Dataset entries below:

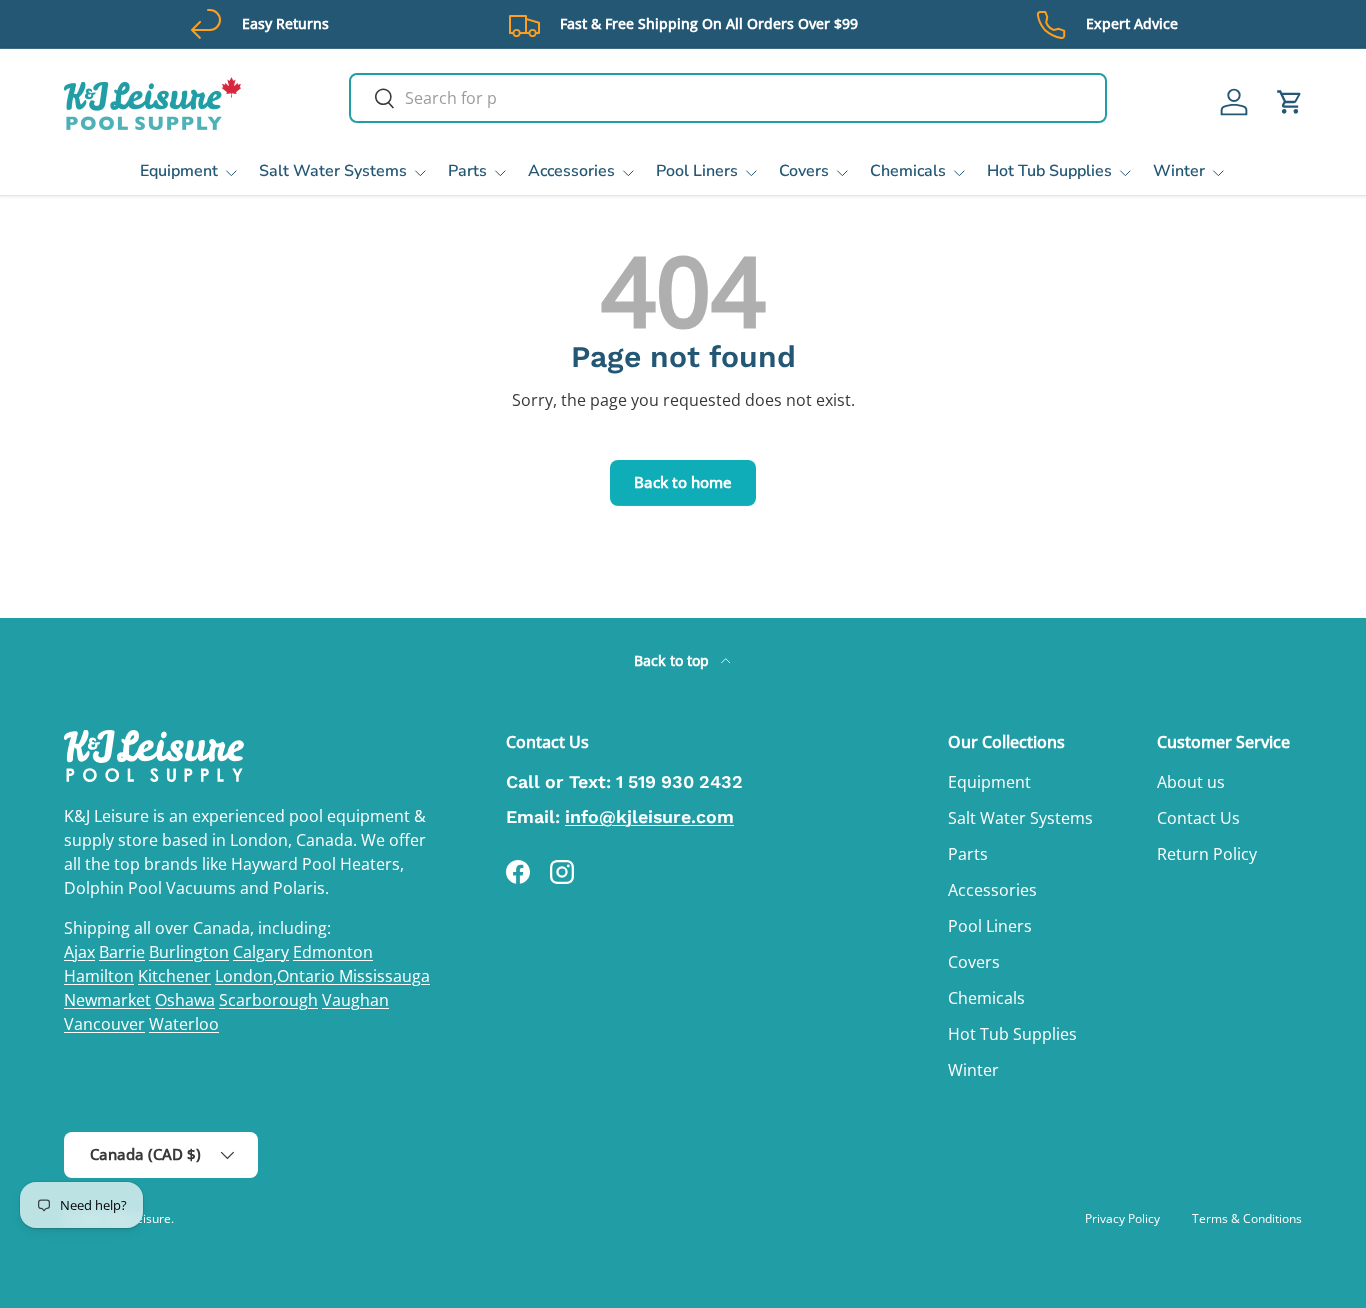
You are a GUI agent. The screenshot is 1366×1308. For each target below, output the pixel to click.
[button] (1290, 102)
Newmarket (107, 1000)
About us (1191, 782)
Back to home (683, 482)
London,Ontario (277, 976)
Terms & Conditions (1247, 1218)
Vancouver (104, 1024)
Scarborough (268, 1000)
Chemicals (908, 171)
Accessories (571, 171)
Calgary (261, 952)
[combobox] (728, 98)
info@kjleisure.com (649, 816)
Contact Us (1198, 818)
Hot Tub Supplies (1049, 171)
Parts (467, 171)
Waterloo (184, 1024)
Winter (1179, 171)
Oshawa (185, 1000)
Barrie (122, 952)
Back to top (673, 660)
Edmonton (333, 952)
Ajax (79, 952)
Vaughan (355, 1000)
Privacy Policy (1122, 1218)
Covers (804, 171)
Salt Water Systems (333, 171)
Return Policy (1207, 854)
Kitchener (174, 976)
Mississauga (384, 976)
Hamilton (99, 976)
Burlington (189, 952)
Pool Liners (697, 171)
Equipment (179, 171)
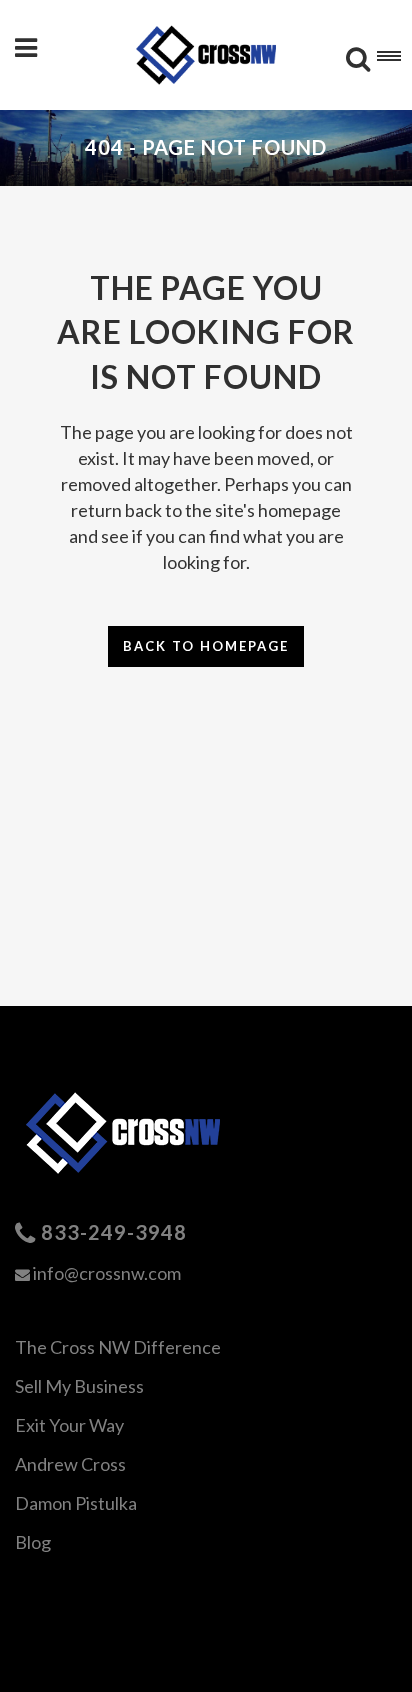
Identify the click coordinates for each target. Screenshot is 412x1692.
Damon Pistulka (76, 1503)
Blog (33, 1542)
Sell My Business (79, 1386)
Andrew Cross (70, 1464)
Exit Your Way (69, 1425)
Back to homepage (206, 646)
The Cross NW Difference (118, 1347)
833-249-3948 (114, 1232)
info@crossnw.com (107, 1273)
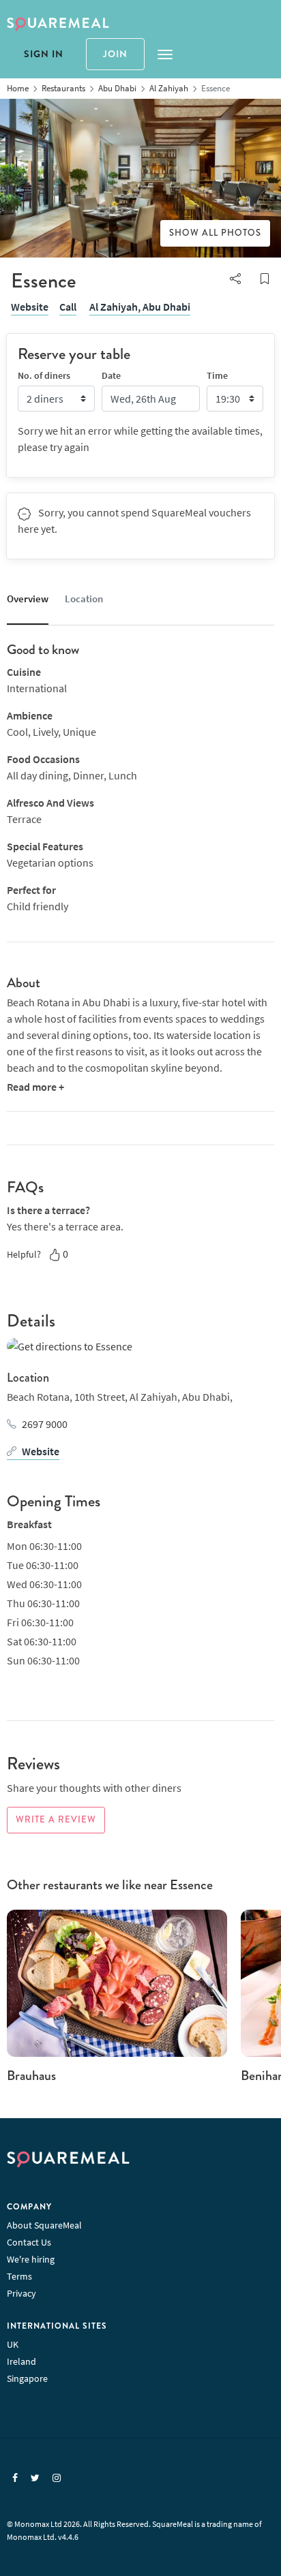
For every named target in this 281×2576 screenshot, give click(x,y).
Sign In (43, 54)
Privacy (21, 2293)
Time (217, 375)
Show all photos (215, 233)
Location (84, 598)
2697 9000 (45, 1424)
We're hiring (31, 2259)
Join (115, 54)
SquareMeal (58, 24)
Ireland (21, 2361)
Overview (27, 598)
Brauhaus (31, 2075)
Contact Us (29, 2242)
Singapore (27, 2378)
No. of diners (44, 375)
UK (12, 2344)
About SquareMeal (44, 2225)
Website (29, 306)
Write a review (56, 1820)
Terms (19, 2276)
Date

End of Dataset entries.

Prompt ▸ Return the listing verbatim; pictures are not part of the copy.

Result of this exercise ▸
You are a GUI agent. The screenshot is 1366×1308. For each target below, output the pixel to click.
[button] (1290, 102)
Newmarket (107, 1000)
About us (1191, 782)
Back to home (683, 482)
London,Ontario (277, 976)
Terms & Conditions (1247, 1218)
Vancouver (104, 1024)
Scarborough (268, 1000)
Chemicals (908, 171)
Accessories (571, 171)
Calgary (261, 952)
[combobox] (728, 98)
info@kjleisure.com (649, 816)
Contact Us (1198, 818)
Hot Tub Supplies (1049, 171)
Parts (467, 171)
Waterloo (184, 1024)
Winter (1179, 171)
Oshawa (185, 1000)
Barrie (122, 952)
Back to top (673, 660)
Edmonton (333, 952)
Ajax (79, 952)
Vaughan (355, 1000)
Privacy Policy (1122, 1218)
Covers (804, 171)
Salt Water Systems (333, 171)
Return Policy (1207, 854)
Kitchener (174, 976)
Mississauga (384, 976)
Hamilton (99, 976)
Burlington (189, 952)
Pool Liners (697, 171)
Equipment (179, 171)
Identify the click coordinates for each target. Screenshot is 412x1692.
Damon Pistulka (76, 1503)
Blog (33, 1542)
Sell My Business (79, 1386)
Andrew Cross (70, 1464)
Exit Your Way (69, 1425)
Back to homepage (206, 646)
The Cross NW Difference (118, 1347)
833-249-3948 (114, 1232)
info@crossnw.com (107, 1273)
For every named target in this 281×2576 screenshot, give click(x,y).
Sign In (43, 54)
Privacy (21, 2293)
Time (217, 375)
Show all photos (215, 233)
Location (84, 598)
2697 9000 (45, 1424)
We're hiring (31, 2259)
Join (115, 54)
SquareMeal (58, 24)
Ireland (21, 2361)
Overview (27, 598)
Brauhaus (31, 2075)
Contact Us (29, 2242)
Singapore (27, 2378)
No. of diners (44, 375)
UK (12, 2344)
About SquareMeal (44, 2225)
Website (29, 306)
Write a review (56, 1820)
Terms (19, 2276)
Date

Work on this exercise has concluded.